▶ **WORK TO COMPLETE**:
Starting at the line that has "Given: Open the home icon in sidebar" and stopping after the line that has "should pyautogui.click(x=53, y=302).", recast those lines of the entries as a Markdown table with the columns Row and Text, one line per row, leaving out any blank lines.

BEGIN LISTED RECORDS

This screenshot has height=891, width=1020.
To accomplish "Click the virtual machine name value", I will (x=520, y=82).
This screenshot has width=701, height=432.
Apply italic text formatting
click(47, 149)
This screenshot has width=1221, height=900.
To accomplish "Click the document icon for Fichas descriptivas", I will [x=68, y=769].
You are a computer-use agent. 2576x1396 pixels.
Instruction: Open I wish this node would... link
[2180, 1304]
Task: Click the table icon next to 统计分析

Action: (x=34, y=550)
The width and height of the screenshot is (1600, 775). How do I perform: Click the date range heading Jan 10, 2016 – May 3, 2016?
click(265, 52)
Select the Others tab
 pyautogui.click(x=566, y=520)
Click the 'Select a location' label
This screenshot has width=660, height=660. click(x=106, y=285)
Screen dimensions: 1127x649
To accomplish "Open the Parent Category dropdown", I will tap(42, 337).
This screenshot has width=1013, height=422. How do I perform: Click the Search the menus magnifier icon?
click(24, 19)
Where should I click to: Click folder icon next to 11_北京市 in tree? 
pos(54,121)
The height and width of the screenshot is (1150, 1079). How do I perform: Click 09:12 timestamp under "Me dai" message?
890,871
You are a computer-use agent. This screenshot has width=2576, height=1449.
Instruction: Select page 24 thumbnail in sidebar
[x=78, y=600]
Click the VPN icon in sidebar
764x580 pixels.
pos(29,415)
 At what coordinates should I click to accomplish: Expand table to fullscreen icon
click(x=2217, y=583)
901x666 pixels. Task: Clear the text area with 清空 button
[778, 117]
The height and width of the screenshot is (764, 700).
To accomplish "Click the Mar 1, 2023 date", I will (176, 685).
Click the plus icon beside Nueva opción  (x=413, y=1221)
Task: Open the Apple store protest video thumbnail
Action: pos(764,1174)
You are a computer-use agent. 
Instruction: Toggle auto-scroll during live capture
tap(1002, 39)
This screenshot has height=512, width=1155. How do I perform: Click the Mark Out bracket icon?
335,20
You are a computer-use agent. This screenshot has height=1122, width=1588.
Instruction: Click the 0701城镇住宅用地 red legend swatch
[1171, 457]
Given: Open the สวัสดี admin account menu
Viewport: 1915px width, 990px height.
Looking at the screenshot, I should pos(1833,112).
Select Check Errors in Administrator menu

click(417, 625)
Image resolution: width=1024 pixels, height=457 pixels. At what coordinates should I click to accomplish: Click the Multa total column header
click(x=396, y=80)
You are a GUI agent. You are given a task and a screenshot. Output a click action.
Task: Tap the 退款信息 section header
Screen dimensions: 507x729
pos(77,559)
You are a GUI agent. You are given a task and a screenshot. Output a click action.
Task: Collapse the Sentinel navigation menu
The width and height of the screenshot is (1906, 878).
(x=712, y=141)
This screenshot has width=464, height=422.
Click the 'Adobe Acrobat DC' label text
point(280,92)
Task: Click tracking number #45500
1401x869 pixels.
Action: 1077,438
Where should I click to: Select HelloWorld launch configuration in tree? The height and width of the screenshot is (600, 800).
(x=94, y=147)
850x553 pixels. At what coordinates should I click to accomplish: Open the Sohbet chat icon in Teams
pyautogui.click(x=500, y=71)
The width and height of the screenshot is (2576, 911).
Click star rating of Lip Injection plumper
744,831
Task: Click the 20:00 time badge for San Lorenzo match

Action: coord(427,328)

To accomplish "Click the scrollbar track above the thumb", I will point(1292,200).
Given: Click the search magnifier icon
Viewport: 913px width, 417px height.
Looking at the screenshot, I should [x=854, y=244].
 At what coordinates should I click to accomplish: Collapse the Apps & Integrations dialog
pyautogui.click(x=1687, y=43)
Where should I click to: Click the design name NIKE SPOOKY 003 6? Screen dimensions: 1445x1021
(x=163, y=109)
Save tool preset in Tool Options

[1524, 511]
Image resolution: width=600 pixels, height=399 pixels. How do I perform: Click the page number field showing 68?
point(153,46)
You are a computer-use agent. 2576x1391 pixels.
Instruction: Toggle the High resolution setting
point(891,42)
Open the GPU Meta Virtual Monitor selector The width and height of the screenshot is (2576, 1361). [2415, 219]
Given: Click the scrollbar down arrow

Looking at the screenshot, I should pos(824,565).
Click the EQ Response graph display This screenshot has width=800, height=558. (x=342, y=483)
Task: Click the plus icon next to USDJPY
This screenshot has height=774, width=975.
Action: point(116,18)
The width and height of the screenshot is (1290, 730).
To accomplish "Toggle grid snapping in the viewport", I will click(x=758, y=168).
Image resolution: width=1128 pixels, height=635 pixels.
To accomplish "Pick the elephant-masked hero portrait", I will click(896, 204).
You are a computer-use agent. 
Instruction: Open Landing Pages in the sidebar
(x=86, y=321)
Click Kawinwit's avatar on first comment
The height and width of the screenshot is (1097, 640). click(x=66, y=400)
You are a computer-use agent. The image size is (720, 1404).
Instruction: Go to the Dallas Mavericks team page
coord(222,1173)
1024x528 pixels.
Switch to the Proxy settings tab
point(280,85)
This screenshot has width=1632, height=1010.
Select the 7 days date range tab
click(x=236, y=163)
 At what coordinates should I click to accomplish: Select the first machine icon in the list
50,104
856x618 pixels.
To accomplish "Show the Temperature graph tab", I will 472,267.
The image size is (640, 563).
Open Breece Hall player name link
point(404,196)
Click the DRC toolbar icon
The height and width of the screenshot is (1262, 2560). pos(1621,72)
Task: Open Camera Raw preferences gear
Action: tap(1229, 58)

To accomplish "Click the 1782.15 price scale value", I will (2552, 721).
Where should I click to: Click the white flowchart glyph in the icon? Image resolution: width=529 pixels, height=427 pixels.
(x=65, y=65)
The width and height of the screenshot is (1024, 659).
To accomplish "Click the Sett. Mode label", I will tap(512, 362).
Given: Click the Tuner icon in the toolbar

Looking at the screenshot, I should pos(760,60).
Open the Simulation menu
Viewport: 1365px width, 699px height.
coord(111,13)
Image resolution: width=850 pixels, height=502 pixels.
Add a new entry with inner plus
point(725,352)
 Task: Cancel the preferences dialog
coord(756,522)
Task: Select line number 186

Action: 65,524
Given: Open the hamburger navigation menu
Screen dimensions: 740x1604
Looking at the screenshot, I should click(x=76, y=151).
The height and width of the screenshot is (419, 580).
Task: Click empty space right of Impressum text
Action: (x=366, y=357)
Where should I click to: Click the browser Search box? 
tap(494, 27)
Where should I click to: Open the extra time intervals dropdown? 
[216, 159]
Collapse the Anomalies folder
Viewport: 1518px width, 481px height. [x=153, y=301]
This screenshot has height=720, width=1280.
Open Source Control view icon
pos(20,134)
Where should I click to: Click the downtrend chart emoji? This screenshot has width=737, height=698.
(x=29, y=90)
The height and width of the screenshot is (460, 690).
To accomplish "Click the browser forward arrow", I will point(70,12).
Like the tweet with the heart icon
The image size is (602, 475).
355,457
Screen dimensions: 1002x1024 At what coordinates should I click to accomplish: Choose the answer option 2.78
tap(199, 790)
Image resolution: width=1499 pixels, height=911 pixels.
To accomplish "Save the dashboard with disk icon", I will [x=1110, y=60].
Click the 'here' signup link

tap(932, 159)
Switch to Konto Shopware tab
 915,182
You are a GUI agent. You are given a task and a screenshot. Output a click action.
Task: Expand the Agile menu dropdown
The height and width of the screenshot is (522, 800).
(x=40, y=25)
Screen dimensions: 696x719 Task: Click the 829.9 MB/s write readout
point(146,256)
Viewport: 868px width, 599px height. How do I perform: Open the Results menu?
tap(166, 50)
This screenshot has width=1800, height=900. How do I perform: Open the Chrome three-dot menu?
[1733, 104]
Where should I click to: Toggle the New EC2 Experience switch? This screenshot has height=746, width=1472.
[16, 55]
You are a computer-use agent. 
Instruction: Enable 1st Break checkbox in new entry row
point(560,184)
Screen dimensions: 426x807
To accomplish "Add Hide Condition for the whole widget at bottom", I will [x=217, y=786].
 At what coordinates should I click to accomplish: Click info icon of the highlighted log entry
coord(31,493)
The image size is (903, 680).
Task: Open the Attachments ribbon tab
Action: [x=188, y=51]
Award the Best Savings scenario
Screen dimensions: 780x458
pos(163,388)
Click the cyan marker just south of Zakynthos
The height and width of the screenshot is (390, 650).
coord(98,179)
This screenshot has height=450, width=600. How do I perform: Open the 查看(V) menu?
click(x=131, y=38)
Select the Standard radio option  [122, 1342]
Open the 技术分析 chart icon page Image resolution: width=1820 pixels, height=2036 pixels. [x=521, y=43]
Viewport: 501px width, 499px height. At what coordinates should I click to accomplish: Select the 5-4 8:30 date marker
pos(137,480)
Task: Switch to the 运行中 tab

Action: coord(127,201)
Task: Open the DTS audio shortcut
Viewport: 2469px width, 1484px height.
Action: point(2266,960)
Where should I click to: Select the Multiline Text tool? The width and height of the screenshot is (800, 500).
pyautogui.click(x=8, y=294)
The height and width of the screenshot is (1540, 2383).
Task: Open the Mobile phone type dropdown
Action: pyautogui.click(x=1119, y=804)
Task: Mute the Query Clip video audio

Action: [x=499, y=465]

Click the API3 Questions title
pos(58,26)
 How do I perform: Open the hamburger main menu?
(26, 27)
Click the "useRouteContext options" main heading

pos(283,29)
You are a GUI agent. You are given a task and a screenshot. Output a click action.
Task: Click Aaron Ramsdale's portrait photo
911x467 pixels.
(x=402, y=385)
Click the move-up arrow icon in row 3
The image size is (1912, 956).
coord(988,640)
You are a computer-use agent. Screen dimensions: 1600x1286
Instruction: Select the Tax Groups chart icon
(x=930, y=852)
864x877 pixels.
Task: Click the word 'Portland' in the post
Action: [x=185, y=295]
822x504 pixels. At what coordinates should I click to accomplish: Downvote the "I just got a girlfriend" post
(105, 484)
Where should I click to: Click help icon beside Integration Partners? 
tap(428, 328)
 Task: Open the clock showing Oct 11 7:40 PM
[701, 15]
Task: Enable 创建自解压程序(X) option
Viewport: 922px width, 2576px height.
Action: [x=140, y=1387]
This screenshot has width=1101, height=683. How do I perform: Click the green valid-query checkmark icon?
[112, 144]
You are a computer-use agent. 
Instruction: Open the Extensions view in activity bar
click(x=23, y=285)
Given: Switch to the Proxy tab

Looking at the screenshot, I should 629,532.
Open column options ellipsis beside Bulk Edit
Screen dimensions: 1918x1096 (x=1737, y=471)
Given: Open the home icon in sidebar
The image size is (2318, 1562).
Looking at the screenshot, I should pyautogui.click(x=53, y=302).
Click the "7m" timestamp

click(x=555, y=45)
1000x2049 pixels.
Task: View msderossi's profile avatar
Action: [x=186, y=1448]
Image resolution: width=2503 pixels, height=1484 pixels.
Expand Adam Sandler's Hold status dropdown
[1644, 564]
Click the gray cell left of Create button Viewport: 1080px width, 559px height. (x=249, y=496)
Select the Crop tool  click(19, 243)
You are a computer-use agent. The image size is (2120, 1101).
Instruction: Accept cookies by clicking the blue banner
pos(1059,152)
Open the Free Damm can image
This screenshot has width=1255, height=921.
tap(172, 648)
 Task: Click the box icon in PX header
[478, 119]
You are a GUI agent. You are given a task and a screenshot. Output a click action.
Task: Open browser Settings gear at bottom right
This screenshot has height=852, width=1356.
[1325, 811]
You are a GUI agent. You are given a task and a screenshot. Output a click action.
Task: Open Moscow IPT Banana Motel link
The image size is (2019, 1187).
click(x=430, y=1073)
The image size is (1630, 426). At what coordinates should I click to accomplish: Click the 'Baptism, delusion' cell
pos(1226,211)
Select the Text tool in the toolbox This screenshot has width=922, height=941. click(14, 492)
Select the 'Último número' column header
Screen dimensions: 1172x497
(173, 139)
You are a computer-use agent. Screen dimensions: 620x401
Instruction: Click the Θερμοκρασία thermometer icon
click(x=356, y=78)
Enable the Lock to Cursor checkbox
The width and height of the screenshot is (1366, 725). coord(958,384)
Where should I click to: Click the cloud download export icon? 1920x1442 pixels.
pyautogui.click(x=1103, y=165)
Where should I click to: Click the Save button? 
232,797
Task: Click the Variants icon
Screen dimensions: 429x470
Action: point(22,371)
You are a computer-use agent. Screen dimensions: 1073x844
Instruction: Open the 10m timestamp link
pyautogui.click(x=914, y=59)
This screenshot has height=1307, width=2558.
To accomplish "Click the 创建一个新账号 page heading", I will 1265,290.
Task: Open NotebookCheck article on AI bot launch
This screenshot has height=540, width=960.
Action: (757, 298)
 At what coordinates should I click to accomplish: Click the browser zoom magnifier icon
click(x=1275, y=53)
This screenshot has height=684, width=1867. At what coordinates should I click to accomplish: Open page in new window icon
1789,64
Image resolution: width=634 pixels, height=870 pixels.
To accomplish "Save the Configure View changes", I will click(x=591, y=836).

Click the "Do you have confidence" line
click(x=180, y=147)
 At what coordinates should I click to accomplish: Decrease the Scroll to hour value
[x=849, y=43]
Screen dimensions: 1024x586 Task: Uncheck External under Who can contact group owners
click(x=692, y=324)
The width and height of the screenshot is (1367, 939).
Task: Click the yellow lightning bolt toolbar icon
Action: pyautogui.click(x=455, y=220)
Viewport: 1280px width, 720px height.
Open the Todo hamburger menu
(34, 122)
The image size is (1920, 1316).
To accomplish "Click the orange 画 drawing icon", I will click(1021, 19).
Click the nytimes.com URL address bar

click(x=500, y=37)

END LISTED RECORDS

▶ **TASK RESPONSE**:
| Row | Text |
|---|---|
| 1 | Given: Open the home icon in sidebar |
| 2 | The image size is (2318, 1562). |
| 3 | Looking at the screenshot, I should pyautogui.click(x=53, y=302). |